Every year Mainers wait through the long winter months for the ground to thaw, for the fruit trees to flower, for the chance to walk outside without five layers of protective clothing.

But those puddles of melted ice harbor insect larvae ready to mature into ruthless feeders of freshly bared arms and legs, of planted vegetables and flowers. Those pink apple blossoms soon will feed millions of ravenous eastern tent caterpillars ready to explode out of their sticky, white nests.

State entomologist Dave Struble has noticed that tent caterpillars are more prevalent this spring than usual. The exceptionally cold winter seemed to have little impact on them, said Struble of the Maine Forest Service.

“They go in cycles,” Struble said. “Right now, they’re in an up cycle. They’ve adapted to where they are, which is where they belong. The tent caterpillars are native to the state.”
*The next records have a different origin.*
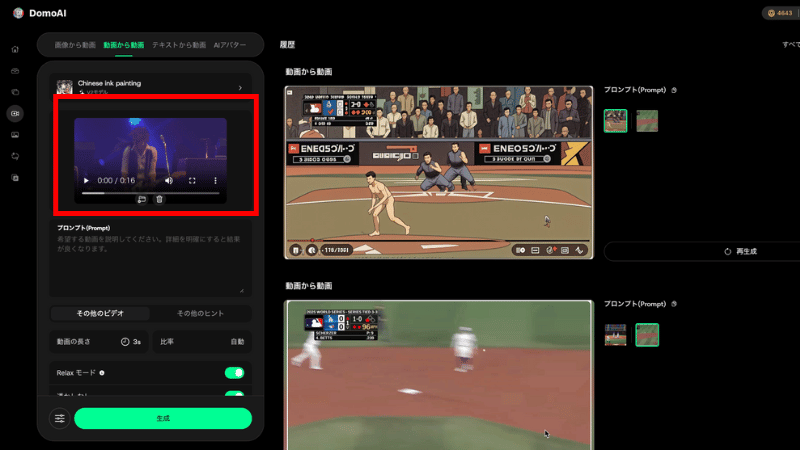
Task: Switch to the テキストから動画 tab
Action: (x=179, y=45)
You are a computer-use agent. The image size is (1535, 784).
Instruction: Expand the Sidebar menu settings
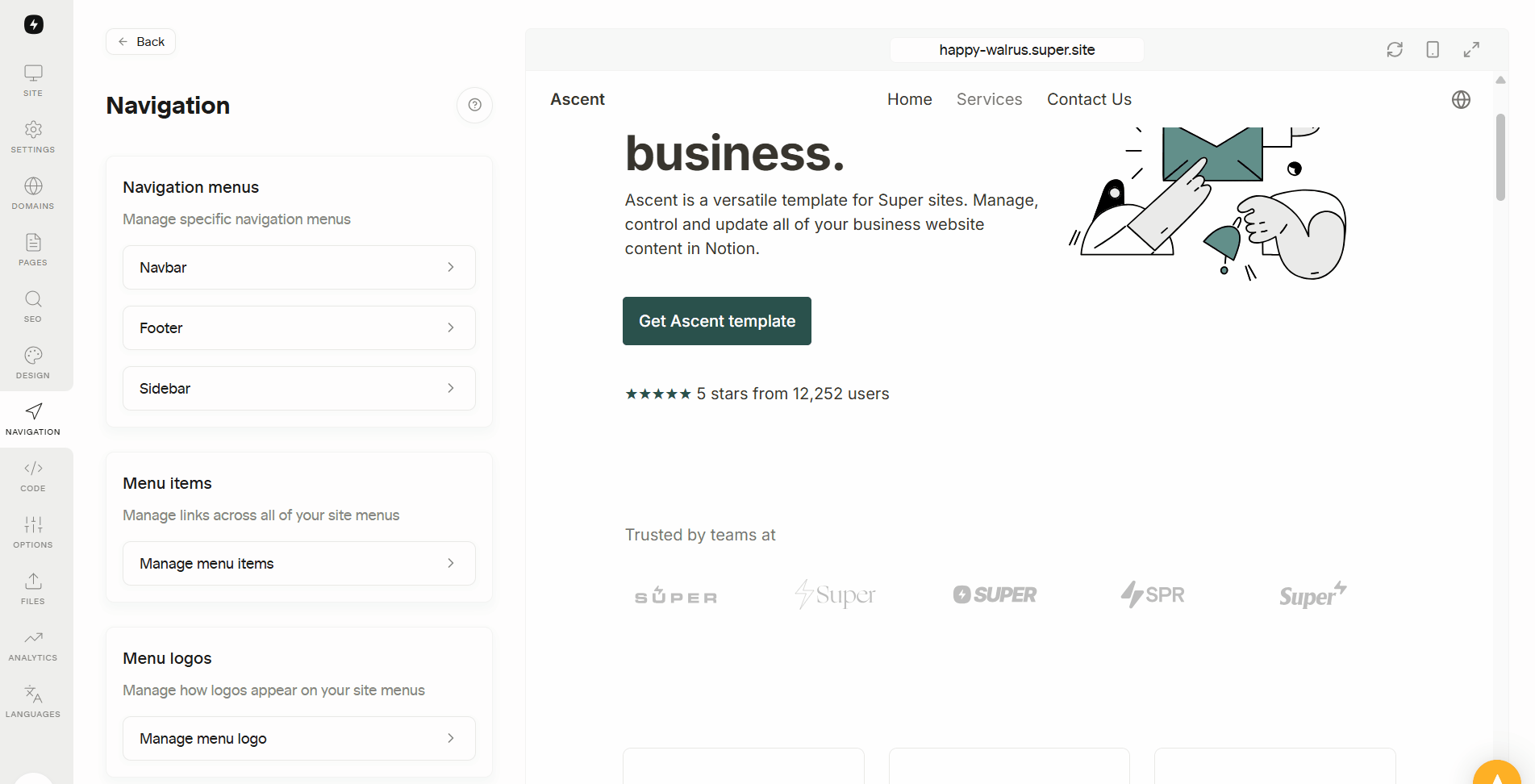pos(298,389)
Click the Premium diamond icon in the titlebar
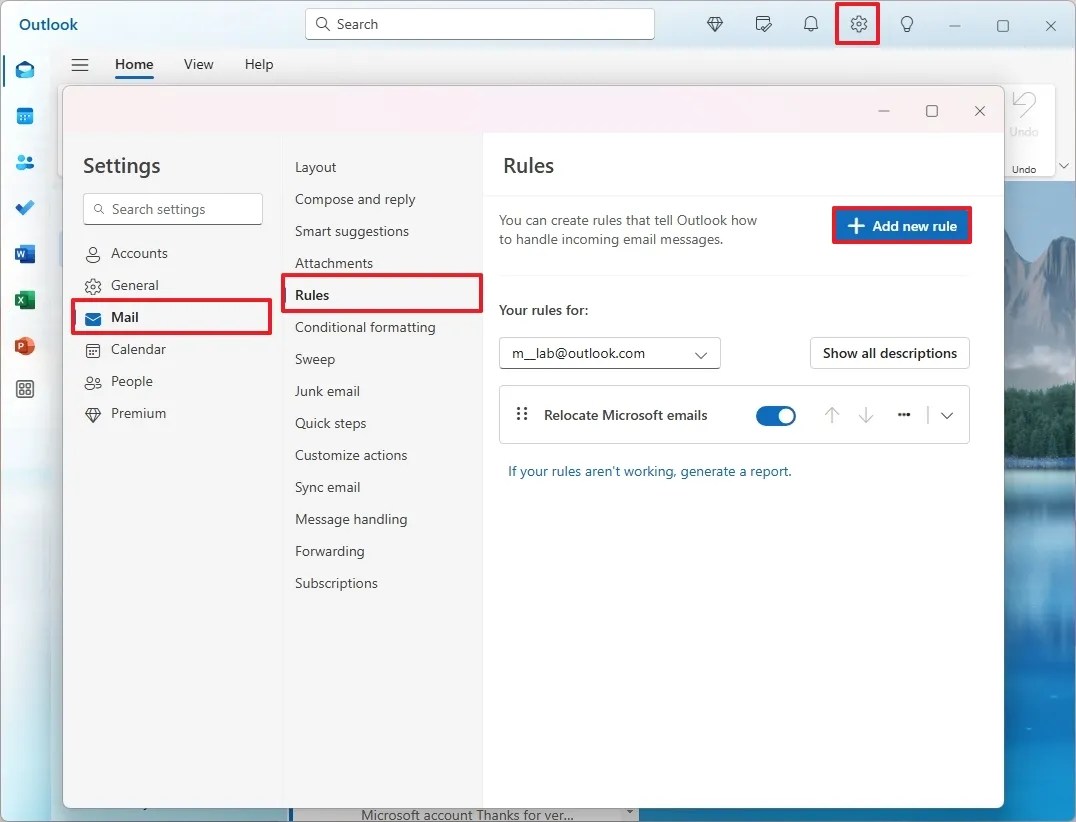Viewport: 1076px width, 822px height. tap(715, 24)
The extra frigid winter, however, did seem to curtail the gypsy moth, Struble said. The eggs of this pest, which once created a widespread nuisance throughout Maine and triggered state efforts to spray insecticides, don’t survive temperatures of 25 degrees below zero, Struble said.

“We’re hoping that a few of the pests will be lower in number this year,” said Clay Kirby, insect diagnostician with the University of Maine’s cooperative extension in Orono. “But the snow cover actually has more to do with insect survival than the temperatures. Around the state, I noticed variable snow cover, so it’s hard to say.”
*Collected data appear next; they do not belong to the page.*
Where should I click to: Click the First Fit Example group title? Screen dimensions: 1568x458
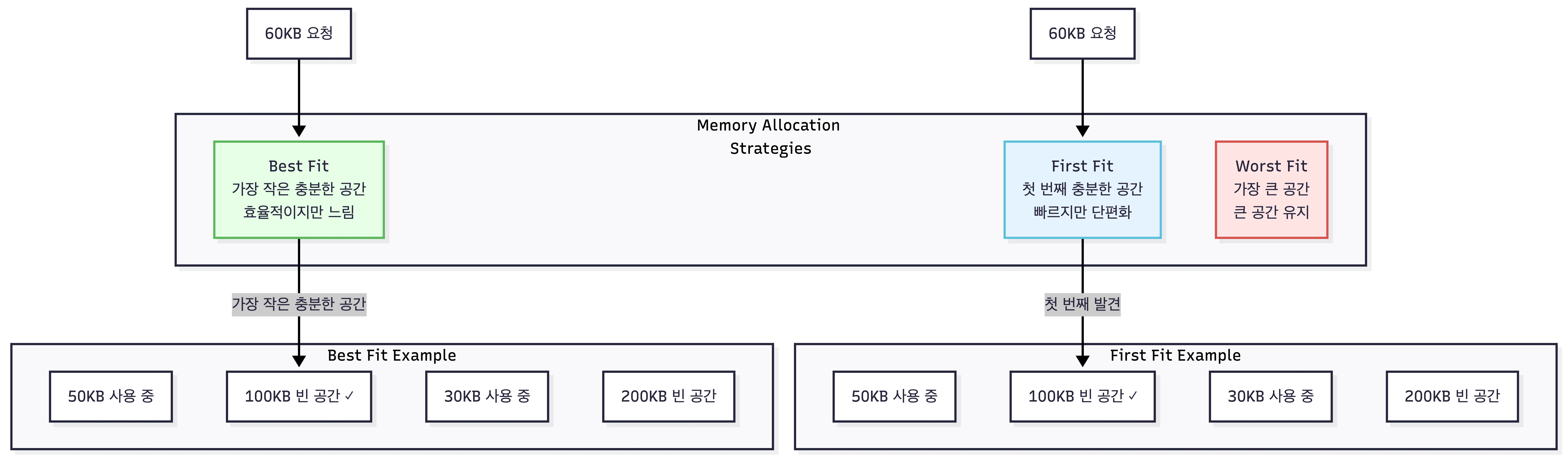(x=1175, y=355)
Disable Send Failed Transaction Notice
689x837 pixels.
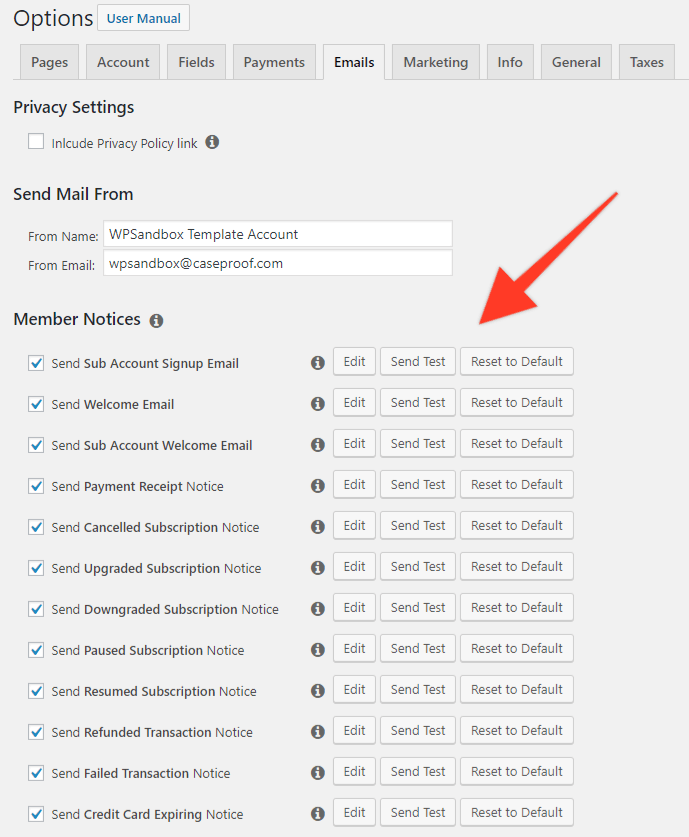coord(36,771)
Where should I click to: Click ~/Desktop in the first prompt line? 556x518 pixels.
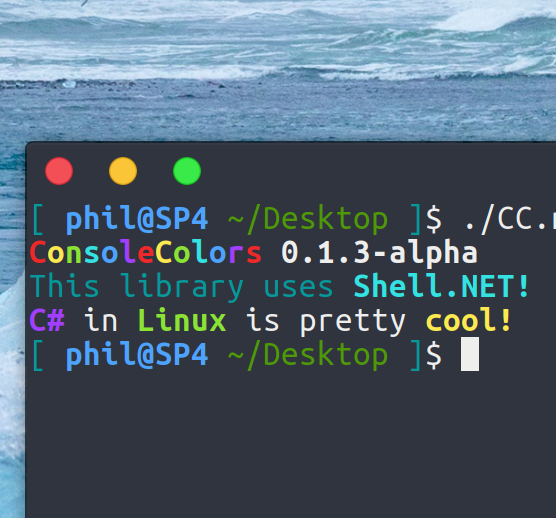308,221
Gardeners can be on the lookout for lily leaf beetles and cutworms right now, Kirby said. These creatures consume leaves until all that remains is a lacy skeleton of veins.

Kirby and Struble both recommended that people using pesticides strictly adhere to instructions on the labels. Kirby’s personal method is hand-picking bugs and drowning them in a coffee can about a third full of soapy water.